Poets and critics and scholars have long debated the nature of poetry. However, I don't think anyone has come up with one definition that satisfies everybody. Carl Sandburg has come up with nine himself.
Nine Tentative (First Model) Definitions of Poetry
1. Poetry is a projection across silence of cadences arranged
to break that silence with definite intentions of echoes,
syllables, wave lengths.
2. Poetry is the harnessing of the paradox of earth cradling
life and then entombing it.
3. Poetry is a series of explanations of life, fading off into
horizons too swift for explanations.
4. Poetry is a sky dark with a wild-duck migration.
5. Poetry is a search for syllables to shoot at the barriers of
the unknown and the unknowable.
6. Poetry is a packsack of invisible keepsakes.

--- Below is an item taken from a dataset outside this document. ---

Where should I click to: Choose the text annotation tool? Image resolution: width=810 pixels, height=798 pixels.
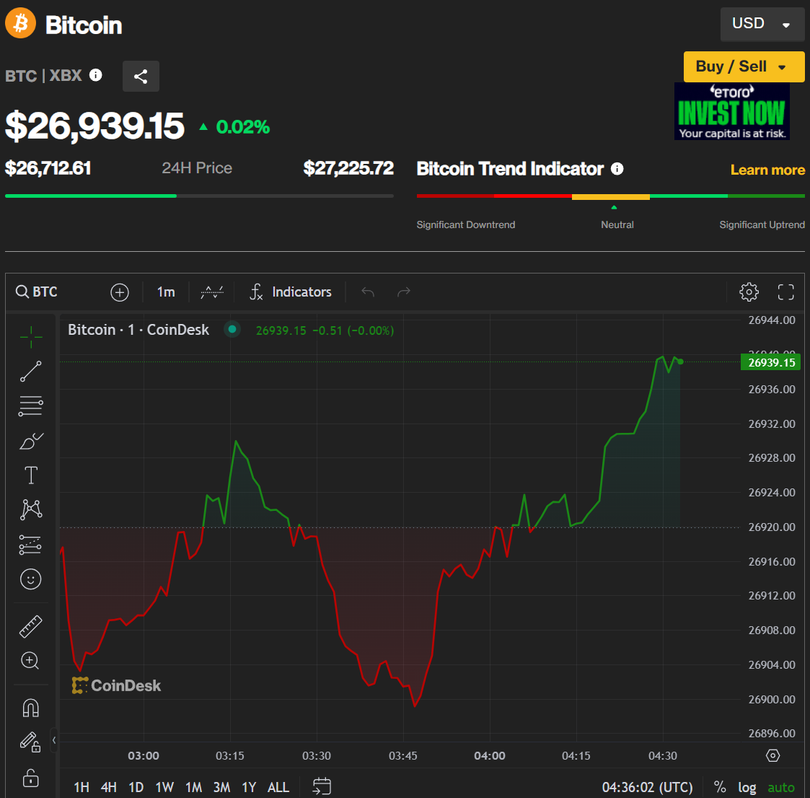(31, 475)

7. Poetry is a phantom script telling how rainbows are made
and why they go away.
8. Poetry is the achievement of the synthesis of hyacinths and
biscuits.
9. Poetry is the capture of a picture, a song, or a flair, in a
deliberate prism of words.
Is this a poem?
I think Sandburg is really saying here that poetry can't be defined. My favorite definition, though, comes from Robert Frost who once said, when asked what poetry was, that poetry is what gets lost in the translation. But, if I had to choose one of Sandburg's, I guess I'd go with No. 4.
The sea darkening . . .
Oh voices of the wild ducks
Crying, whirling, white
-- Basho --
from A Little Treasury of Haiku
trans. Peter Beilenson
No. 3 is my favorite, Fred.
ReplyDeleteMadame V,
ReplyDeleteYes, it has that ironic paradox--it's explanations of life, but too fast to view perhaps.
I just noticed a typo in No. 9. That should read "a song" and not "a son."